■ **Text**:

--- START ---

Capping agent control over the physicochemical and antibacterial properties of ZnO nanoparticles

Abstract

Life science research has largely benefited from the use of nanoparticles (NPs), yet fundamental issues such as colloidal stability and control over NP size and shape affect NP properties and functions in biomedical applications. Here we show that including capping agents directly into zinc oxide (ZnO) NP synthesis can lead to better control of these properties and their enhanced functionality. A systematic study of the influence capping agents has on the physicochemical and antibacterial properties of ZnO NP synthesized using the microwave (MW)-assisted polyol method is presented. Primary NP size (10–20 nm) was controlled by zinc precursor concentration, and NP shape was influenced by capping agent type. Capping agents enabled control over the surface charge and water interaction properties of ZnO for further investigations involving bacteria. The superior antibacterial effect was observed using positively charged, hydrophilic HMTA-capped ZnO, yet negatively charged hydrophobic OA-capped ZnO still exhibited an antibacterial effect. These observations suggest different underlying mechanisms, and we discuss these differences with particular reference to the specific surface area of ZnO, and how this is key to bacteria-nanoparticle interactions. Appropriate selection of capping agents is crucial for the synthesis of potent ZnO NPs intended for antibacterial applications, specifically for combating resistance.

--- END ---

■ **Assigned task**: In the ZnO nanoparticle abstract, what controlled the primary nanoparticle size?

■ **Extracted data**:
--- START ---

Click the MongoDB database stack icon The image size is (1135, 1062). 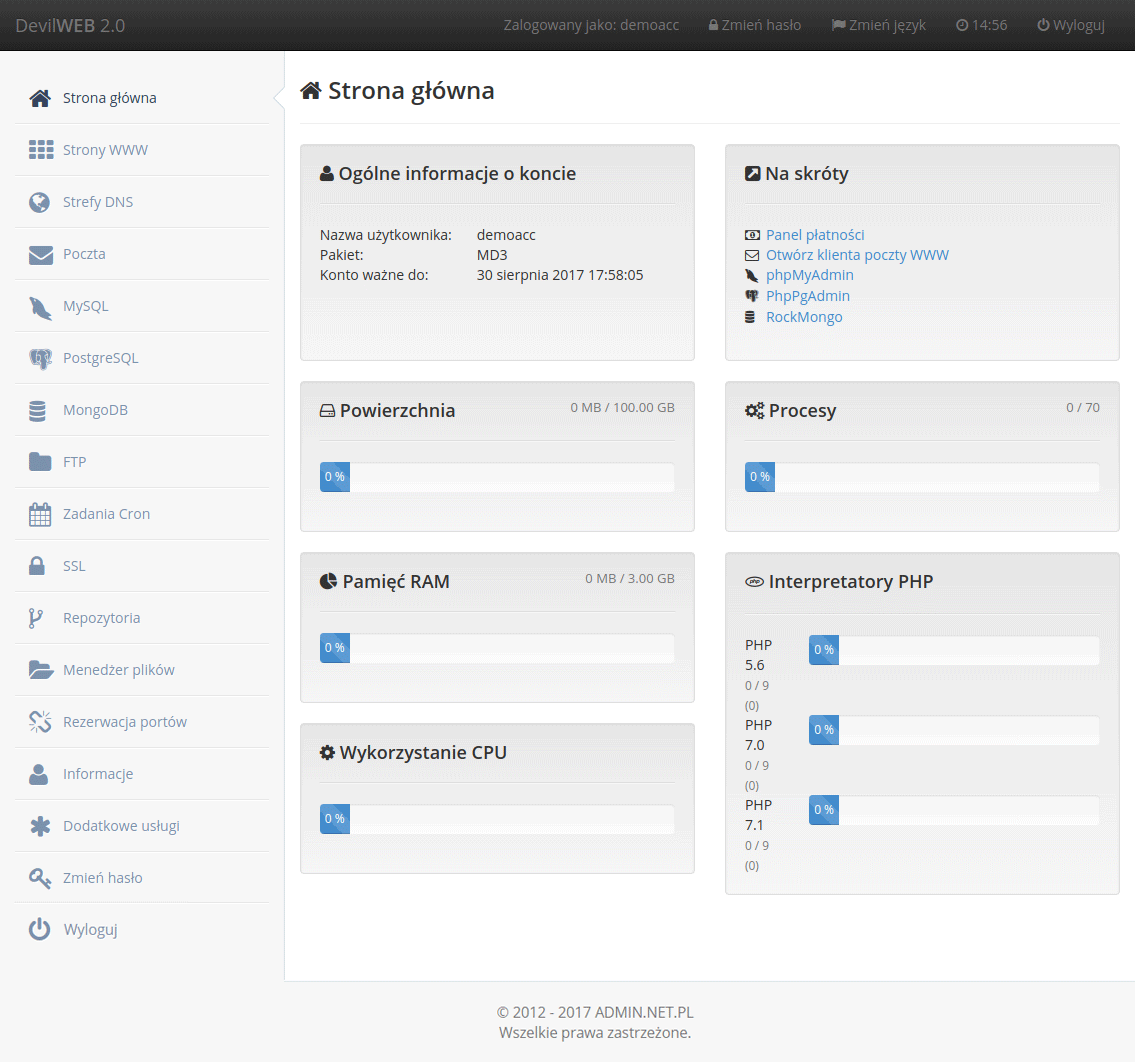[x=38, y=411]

--- END ---
--- START ---

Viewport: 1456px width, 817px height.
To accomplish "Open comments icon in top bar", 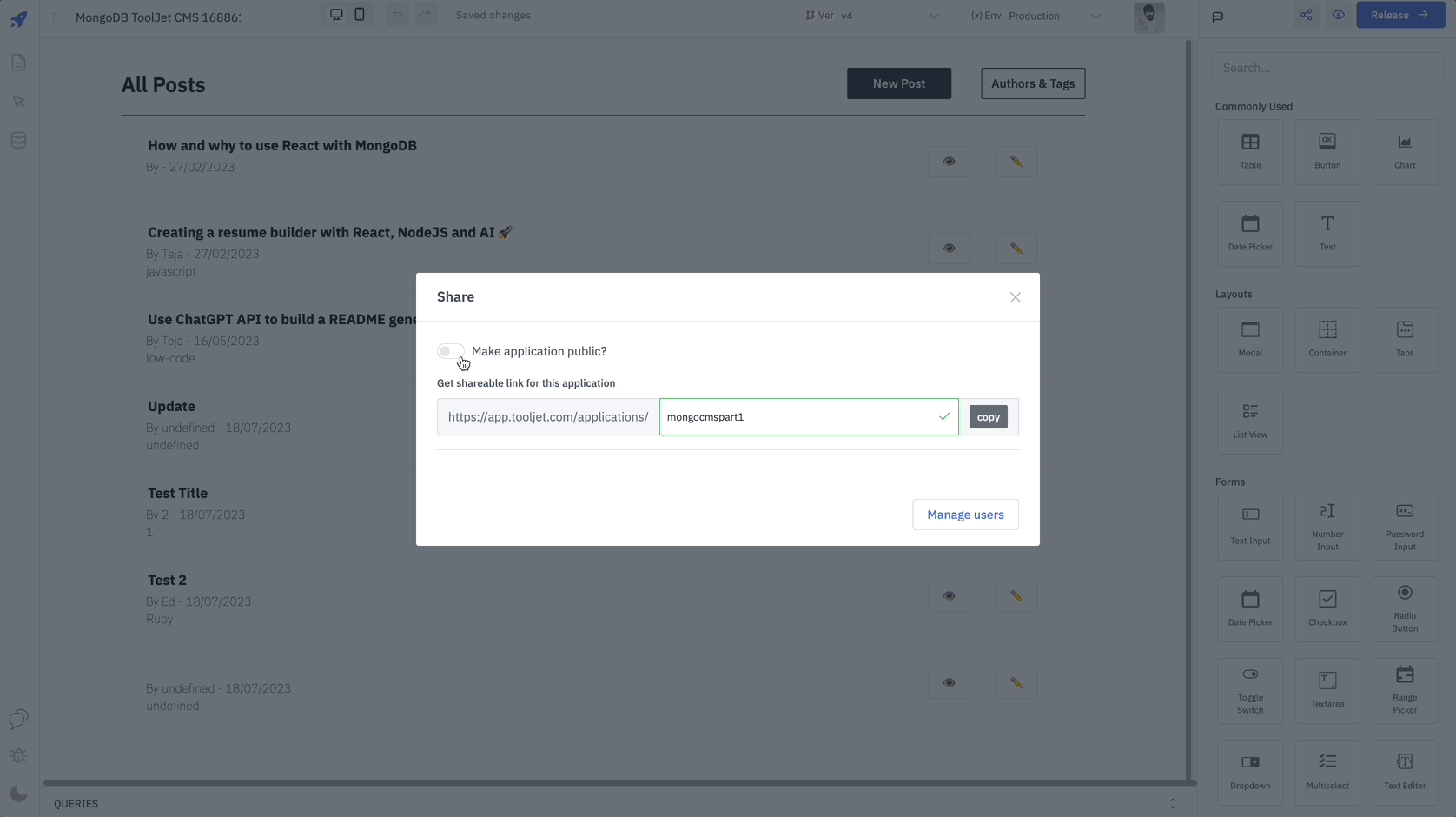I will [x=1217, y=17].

--- END ---

■ **Task answer**: Zinc precursor concentration.